Pelosi says Congress ‘overdue’ on new war authority

House Minority Leader Nancy Pelosi says lawmakers are “overdue” on debating a new authorization for the use of military force against the Islamic State.

The California Democrat told Time that a new AUMF tops her list of priorities for 2016, in addition to the creation of a select committee on gun safety and legislation to reform the tax code.

“From the standpoint of our national security, we are so overdue for a reauthorization of use of military force,” Pelosi said.

Pelosi’s comments suggest that top leaders in the House are committed to debating the war against the Islamic State, which has stretched on for more than a year, even as leaders in the Senate say it’s better to put off debate until a new commander in chief takes office in 2017.

Speaker Paul Ryan also told reporters last week that he’d like to see Congress pass a new war authorization in the new year.

“It would be a good symbol of American resolve to have a new AUMF to go after ISIS, to thoroughly defeat and destroy ISIS,” Ryan said, according to Huffington Post.

Ryan said he’s asked Majority Leader Kevin McCarthy, R-Calif., to set up “listening sessions” so lawmakers can say what they’d like to see in a new war authorization.

The Obama administration has justified military action against the Islamic State under two previous war authorizations from 2001 and 2002, which allowed military strikes against al Qaeda and affiliated groups, and military action within Iraq.

Lawmakers have criticized the president’s decision to lean on those authorizations, and say that those who voted for them never intended them to be used in the current conflict more than a decade later.

Earlier this month, a bipartisan group of lawmakers in the House and Senate introduced a new war authorization and urged Congress to hold a vote to show solidarity with troops risking their lives overseas.

“The fight against [ISIS] is just,” said Sen. Tim Kaine, D-Va., a lead advocate of the measure. “But it’s illegal.”

In February, the president sent his request for a war authorization to Capitol Hill, but was unable to get support from members of either party. Democrats said the proposal amounted to a blank check that could put American ground troops in combat, while Republicans said some limitations needlessly tied the president’s hands.

Congress held several hearings with administration witnesses on the measure, but never voted on it.

While there’s willingness among the House leadership to draft a new authorization and get lawmakers on the record on the war, Senate leaders say they will not take up an AUMF in the new year.

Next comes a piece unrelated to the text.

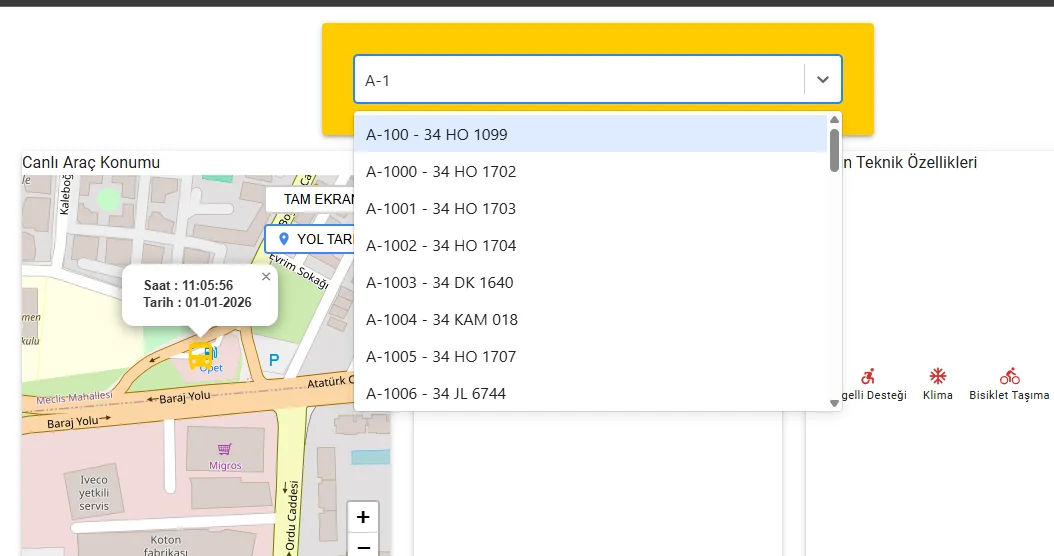1054x556 pixels.
Task: Click the wheelchair accessibility icon
Action: coord(868,376)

Majority Leader Mitch McConnell, R-Ky., said anything passed in 2016 would govern the new president in 2017, who may have a different strategy to fight the Islamic State.

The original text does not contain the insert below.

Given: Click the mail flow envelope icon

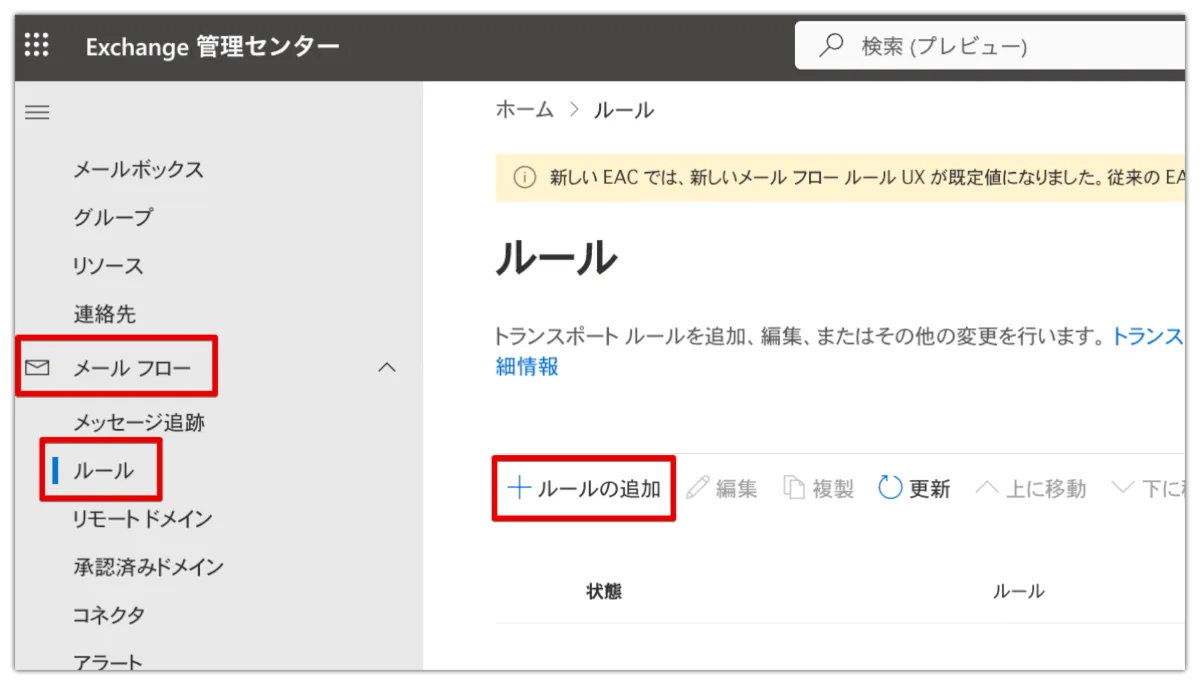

“We’re going to have a new president a year from now,” McConnell said in an interview with Roll Call. “He or she may have a different view about the way to deal with ISIS and that part of the world. I don’t think we ought to be passing an [authorization] as the president exits the stage when he already thinks he has the authority to do what he’s willing to do now.”

Sen. Bob Corker, R-Tenn. and chairman of the Senate Foreign Relations Committee, also said he wouldn’t bring up any proposed authorizations because none have the votes to pass.